• EXERCISE INPUT:
= = = = = = =

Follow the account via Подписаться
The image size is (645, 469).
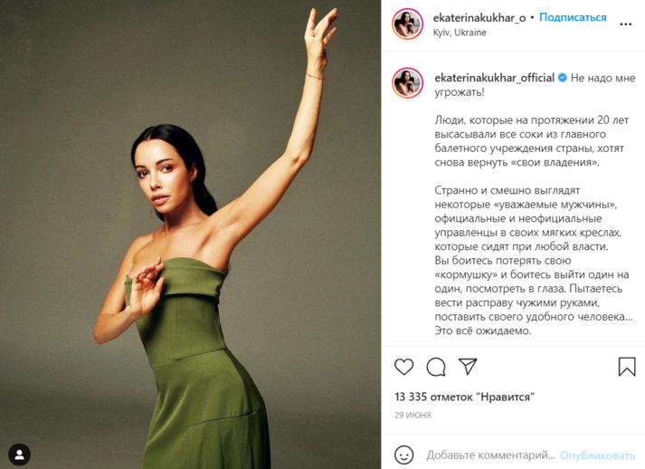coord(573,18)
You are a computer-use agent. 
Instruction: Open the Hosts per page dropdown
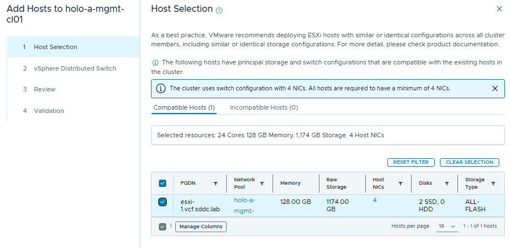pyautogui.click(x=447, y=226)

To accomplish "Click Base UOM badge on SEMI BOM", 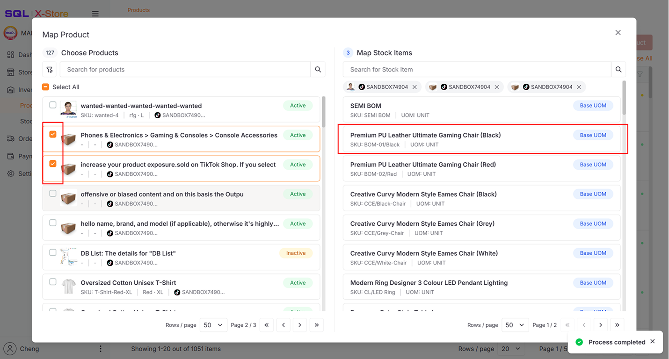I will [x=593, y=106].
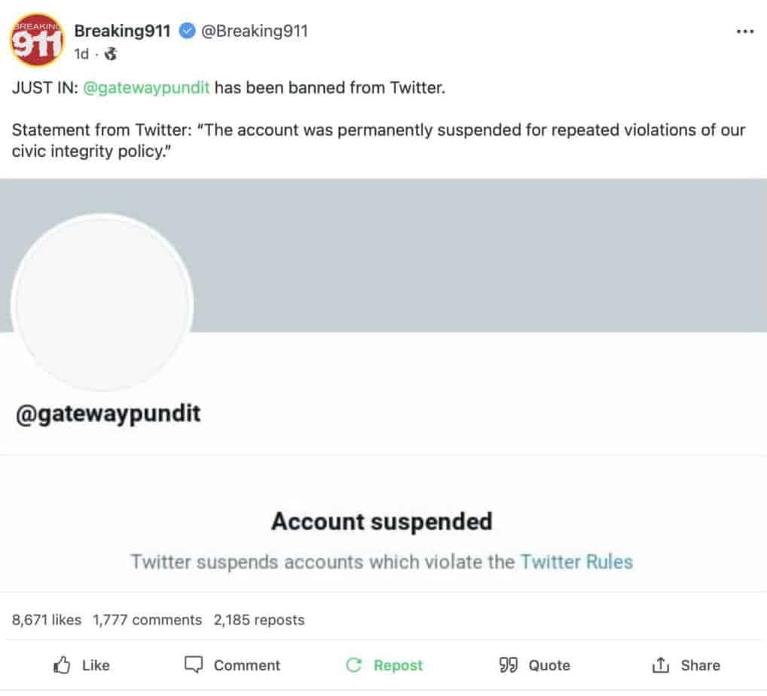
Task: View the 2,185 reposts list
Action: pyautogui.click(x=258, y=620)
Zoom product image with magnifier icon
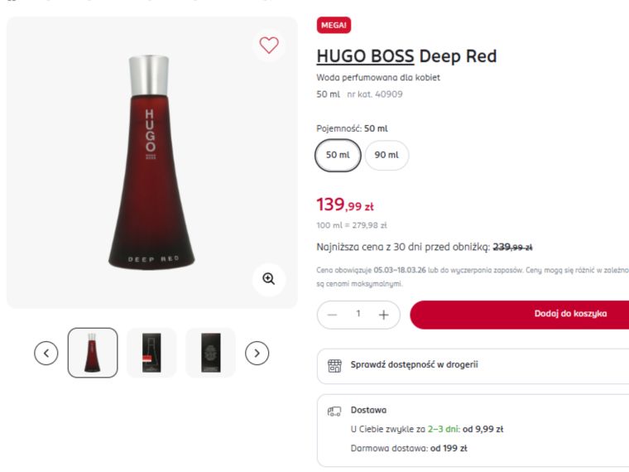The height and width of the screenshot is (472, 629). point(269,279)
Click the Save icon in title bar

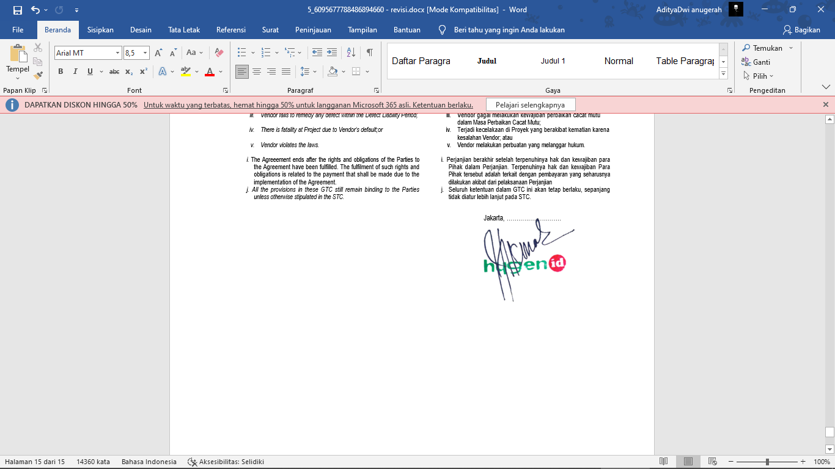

= = = = = = =

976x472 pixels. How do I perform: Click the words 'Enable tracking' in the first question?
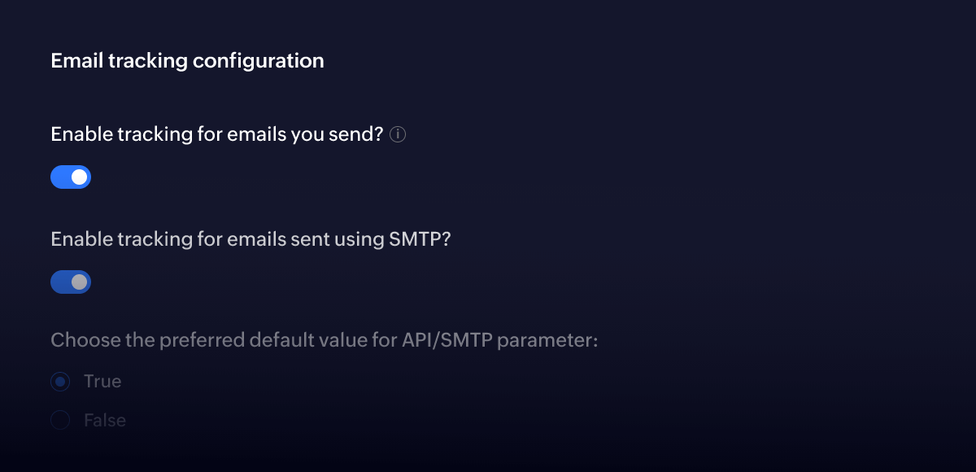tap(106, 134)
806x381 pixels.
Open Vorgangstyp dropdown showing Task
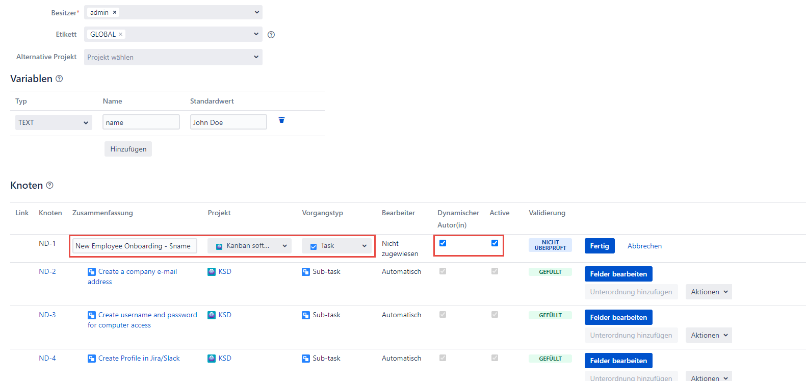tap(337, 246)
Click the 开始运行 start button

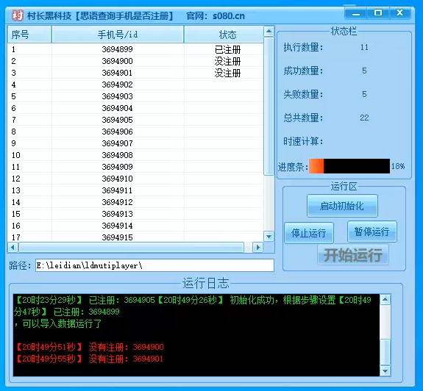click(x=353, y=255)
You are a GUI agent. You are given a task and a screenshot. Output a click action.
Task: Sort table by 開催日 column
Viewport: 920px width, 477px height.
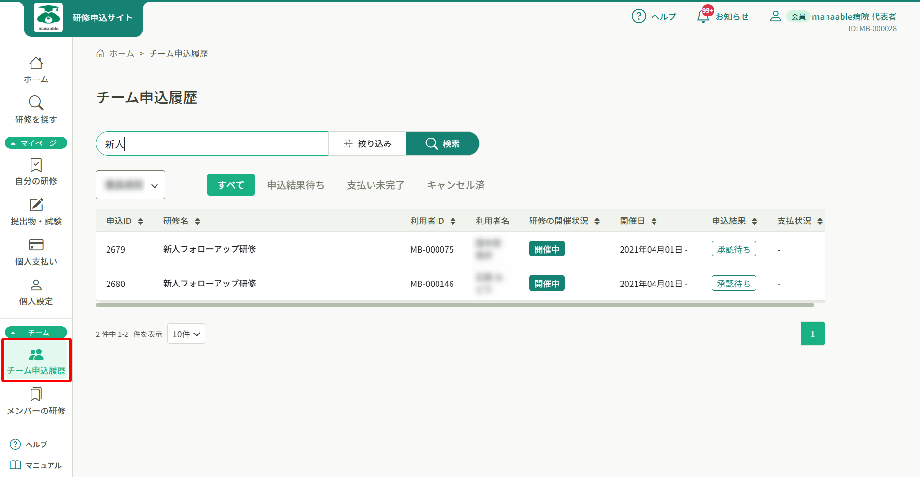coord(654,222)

= = = = = = =

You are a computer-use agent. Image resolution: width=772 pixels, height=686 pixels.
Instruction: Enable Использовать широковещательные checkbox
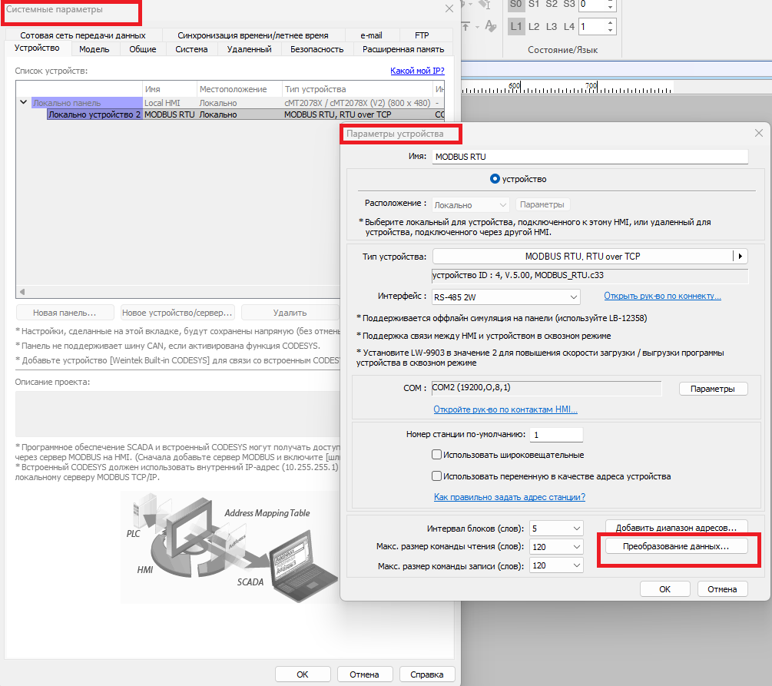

= = = = = = =

• DIRECTIONS:
Above are the records; return the lines in them from the one with "Zoom product image with magnifier icon" to the one with "Click the Save icon in title bar", inclusive, exactly and without images.

• YOUR SOLUTION:
Zoom product image with magnifier icon
The height and width of the screenshot is (472, 629). point(269,279)
Click the Save icon in title bar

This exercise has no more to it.